In preparing Sunday’s sermon I came across this statement: Confucius’ tomb – occupied; Buddha’s tomb – occupied; Mohammed’s tomb – occupied; Jesus’ tomb – empty … Nothing more really needs to be said, but I did think of this Modern Day Parable that I’ve shared before. The author of The Path is unknown to me.
There is a parable about a man who was traveling down a certain path. He came to a bend in the path, and being in a hurry, he decided to take a shortcut. He knew that he was not familiar with the shortcut which he decided to take, but reasoned that since it wasn't too far across and that it would save him some time it was worth the risk.
He had traveled off the main path only a very short distance when he discovered that he was in the midst of a bed of quicksand! No wonder other travelers had avoided taking the shortcut.

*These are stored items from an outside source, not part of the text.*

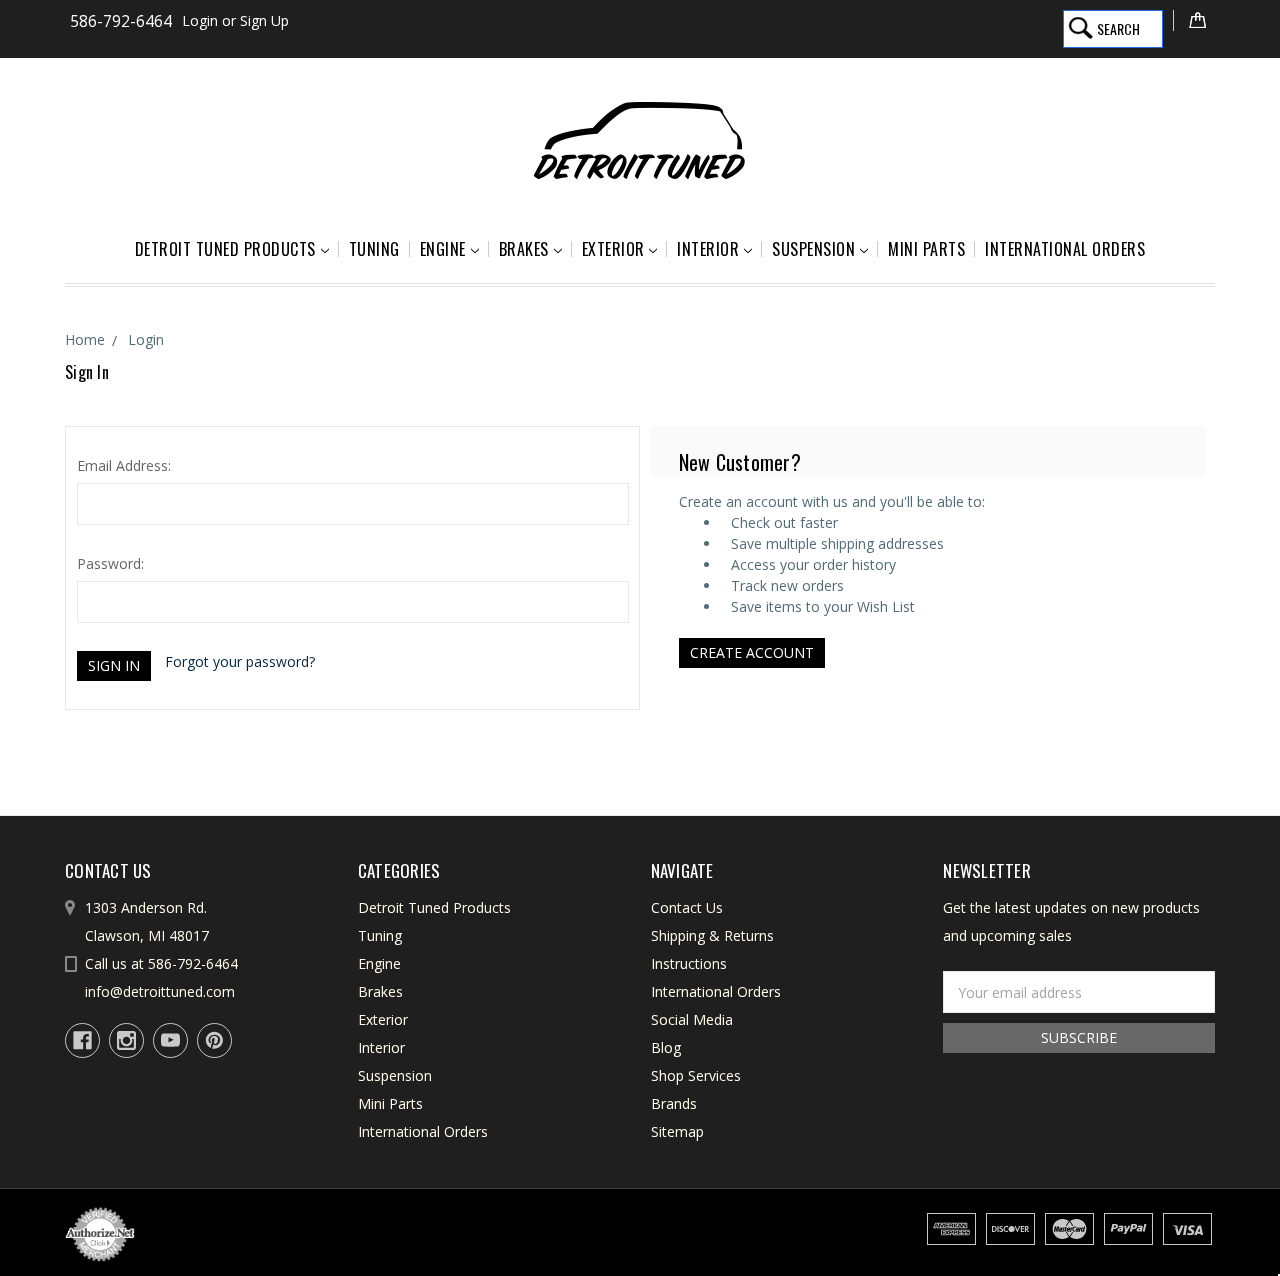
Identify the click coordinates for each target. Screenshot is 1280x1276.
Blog (666, 1047)
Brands (674, 1103)
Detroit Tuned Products (225, 249)
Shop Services (696, 1075)
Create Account (752, 652)
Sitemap (677, 1131)
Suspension (813, 249)
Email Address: (124, 465)
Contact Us (687, 907)
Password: (110, 563)
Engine (443, 249)
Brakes (524, 249)
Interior (708, 249)
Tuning (374, 249)
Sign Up (264, 20)
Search (1118, 28)
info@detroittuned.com (160, 991)
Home (85, 339)
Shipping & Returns (712, 935)
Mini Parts (926, 249)
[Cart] (1194, 20)
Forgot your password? (240, 661)
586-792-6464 (121, 21)
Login (200, 20)
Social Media (692, 1019)
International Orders (1065, 249)
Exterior (613, 249)
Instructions (689, 963)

Slowly he felt himself going under.
Worried that he would die before anyone could pass by to help him, his heart leaped for joy when he heard the footsteps of another traveler coming down the main path. Soon the traveler came into view and the sinking man recognized him as Confucius. "Help!" he called out. "Help me. I'm sinking!" Confucius saw him, paused and then remarked: "That should be evidence that men should stay out of such places." With that Confucius continued on his way.
As the man continued to slowly sink into the quicksand, he knew that he would soon be dead. But suddenly there was another traveler on the path. The sinking man recognized the traveler as Buddha. "Help me, Buddha, before I die." Buddha looked at the man and spoke: "Kill the desire to live which you have and you will be alright." Then Buddha continued down the path.
By and by another traveler came down the road. He was Mohammed. As the sinking man cried out for help, Mohammed stopped to survey the situation. Seeing what had happened, Mohammed cried out to the man: "I can do nothing. It is the will of Allah." With that, Mohammed passed on by.
By the time that the quicksand was to the man's waist, a Hindu appeared on the path. In a voice weak from exhaustion the sinking man called out for help. "Please, my friend, help me for I am about to die." The Hindu showed little concern for the man, but he did try to comfort him. "Don't worry," the Hindu called out, "perhaps in the next life you will return to earth in the form of the sacred cow." The sinking man watched as he walked away.
The man had given up hope of survival by this time.
The quicksand was up to his shoulders and only one arm and his head were still exposed. But he heard footsteps on the path again. Looking up, he saw that it was Christ walking down the path. In a feeble, broken voice he cried for help. "Sir, I have called to others for help. In their own way each of them did what he believed would be of help to me. Please, sir, unless you help me I shall surely die."
Jesus left the main path, went down to where the quicksand was, and reached out His hand. "Give me your hand and I shall pull you out."
Together, arm in arm, they walked down the main path.